[INPUT MATERIAL Boundary: Start]
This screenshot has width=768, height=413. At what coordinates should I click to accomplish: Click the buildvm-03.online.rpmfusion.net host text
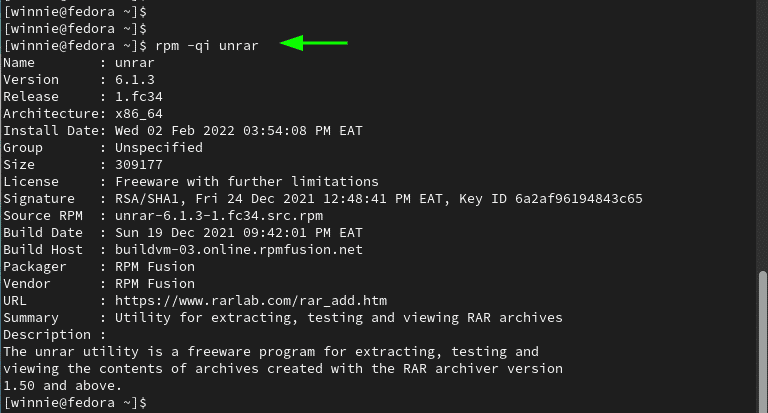click(x=239, y=249)
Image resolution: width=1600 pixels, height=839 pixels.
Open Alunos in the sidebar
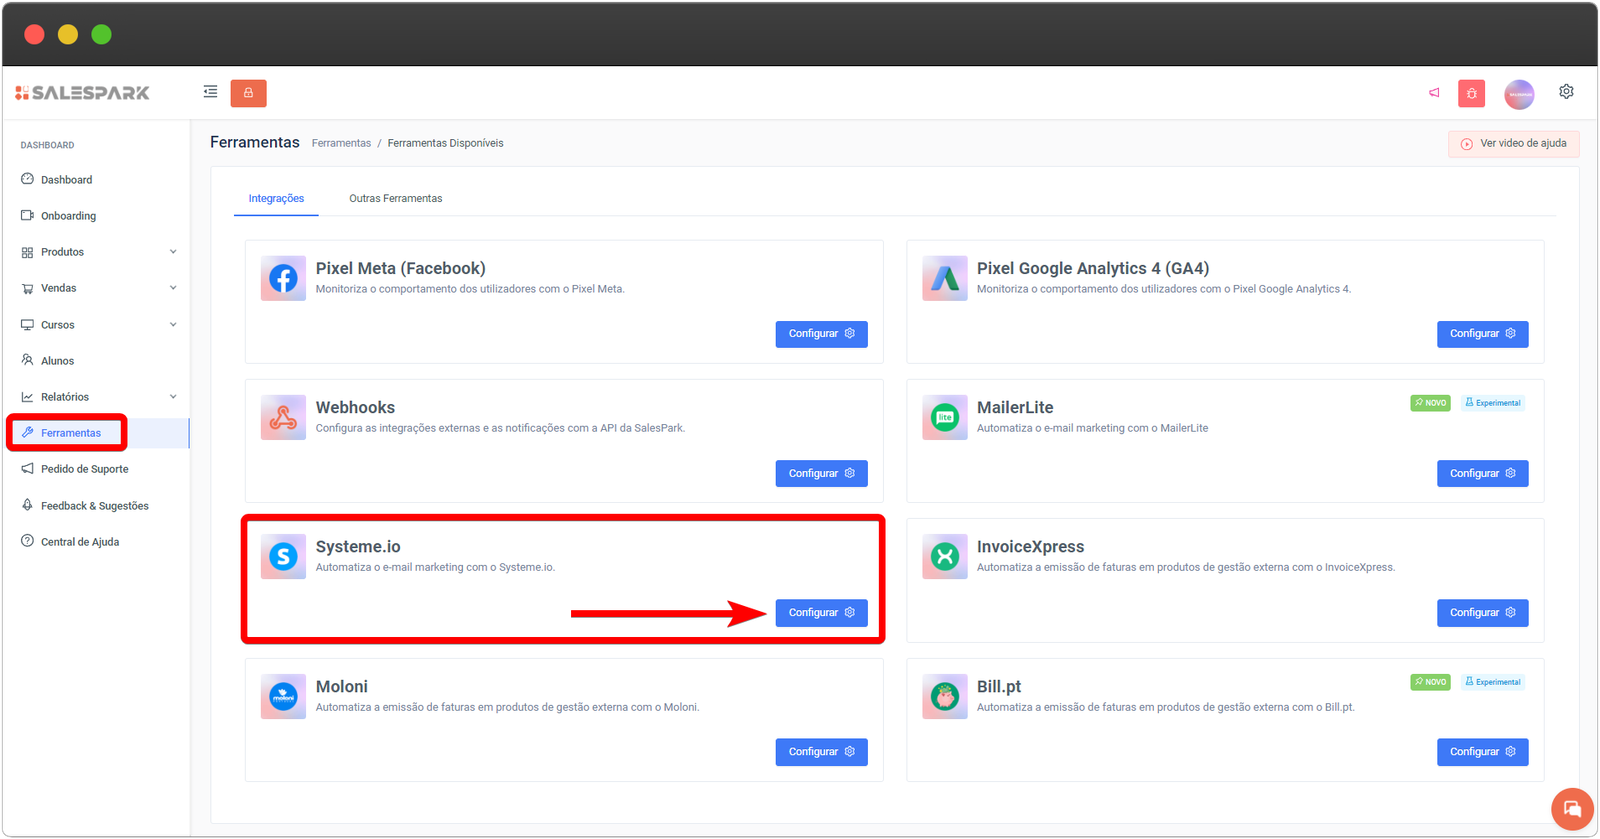pyautogui.click(x=57, y=361)
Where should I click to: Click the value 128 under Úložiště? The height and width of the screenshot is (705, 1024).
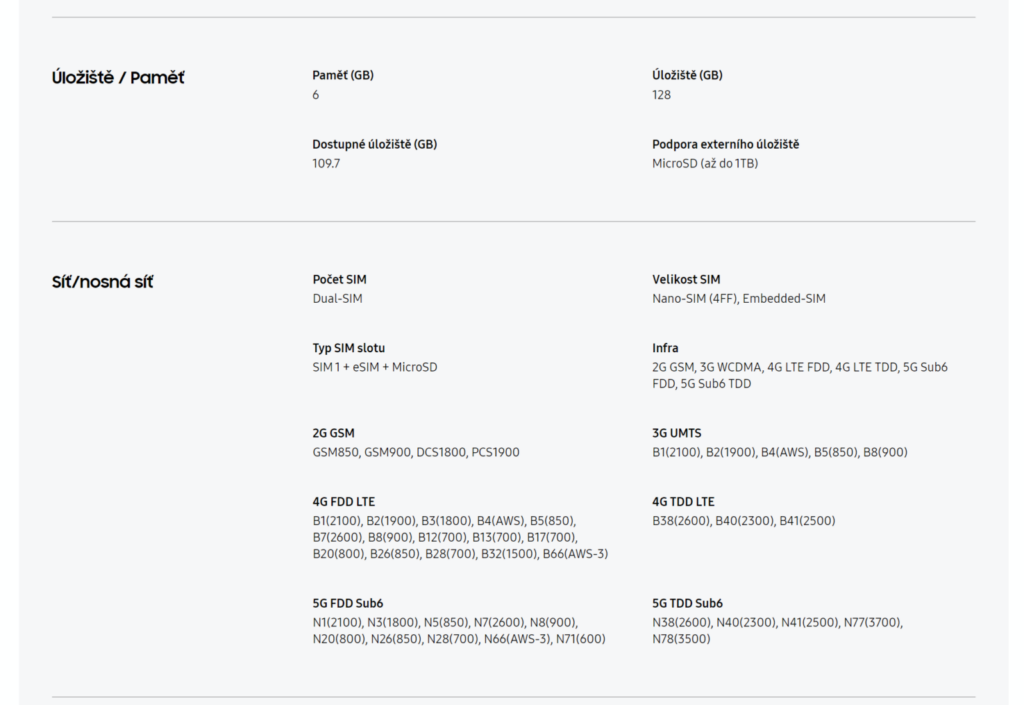[x=661, y=95]
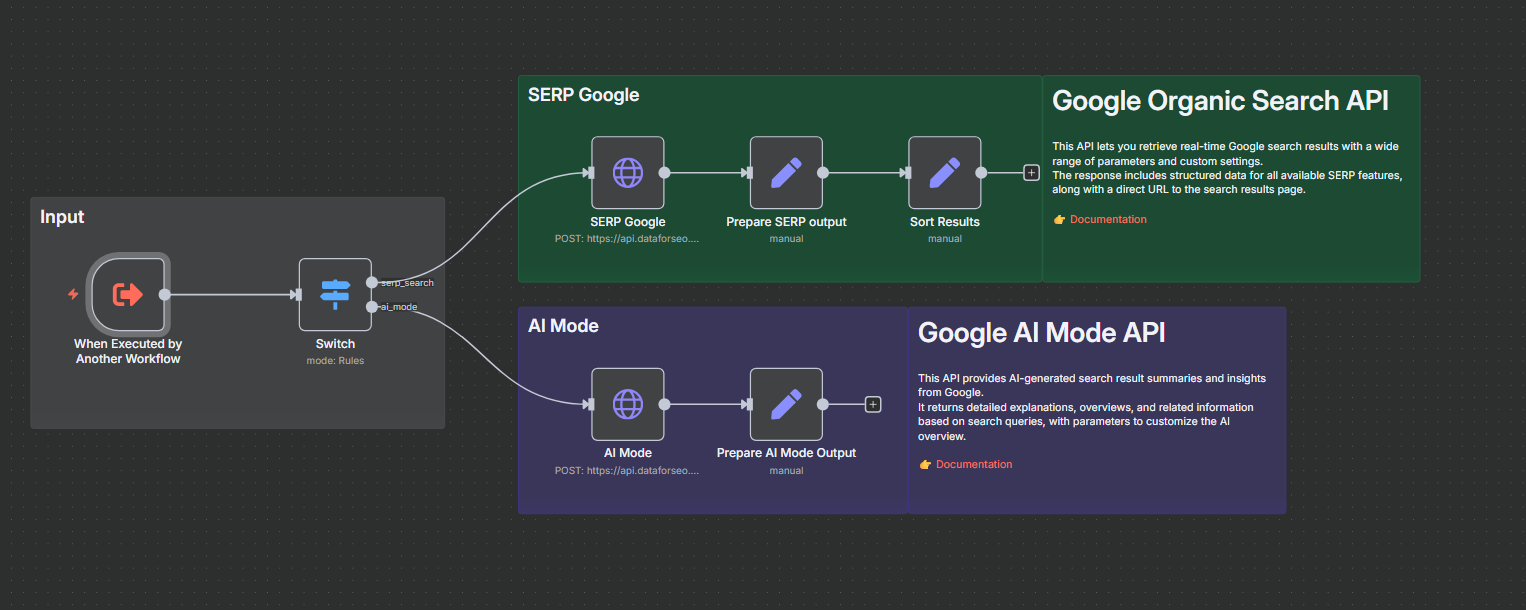Open the SERP Google HTTP request node

pos(627,172)
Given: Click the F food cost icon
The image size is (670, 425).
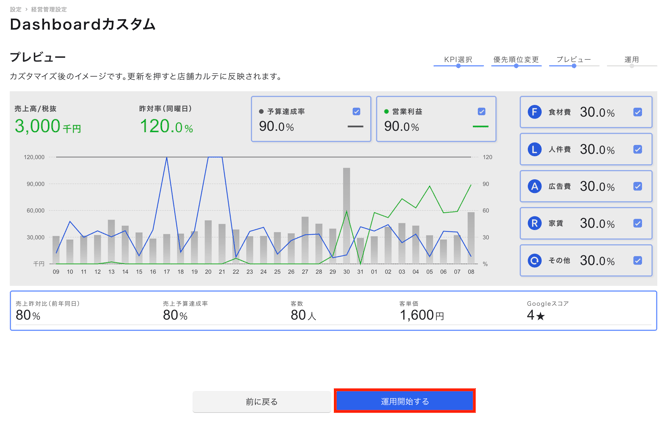Looking at the screenshot, I should [534, 112].
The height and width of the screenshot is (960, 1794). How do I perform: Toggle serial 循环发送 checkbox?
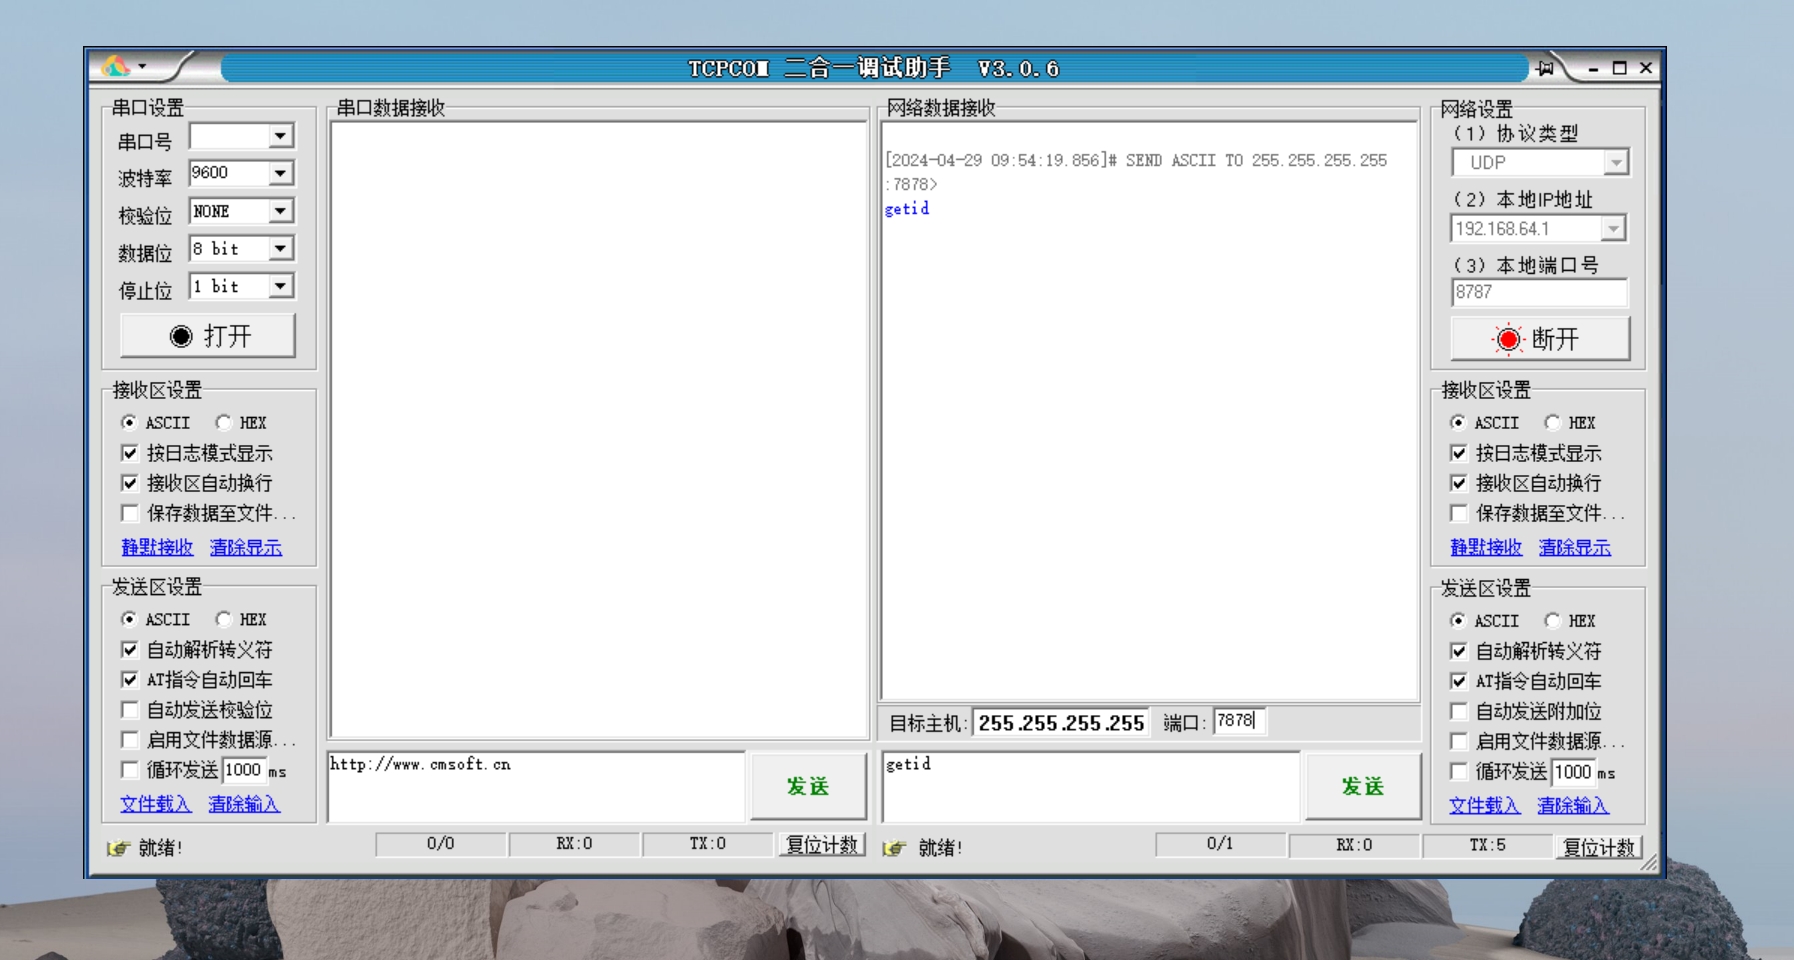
[INPUT MATERIAL Boundary: End]
### TASK TO CARRY OUT
Leave out the pictures, and write out exactly the lines from the one containing "Where should I" through the last line of the listing, both included.

### PROBLEM SOLUTION
Where should I click to: Click the value 128 under Úložiště? The height and width of the screenshot is (705, 1024).
[x=661, y=95]
Open the SERP Google HTTP request node

pos(627,172)
Given: Click the F food cost icon
The image size is (670, 425).
Looking at the screenshot, I should [534, 112].
The height and width of the screenshot is (960, 1794). How do I perform: Toggle serial 循环发送 checkbox?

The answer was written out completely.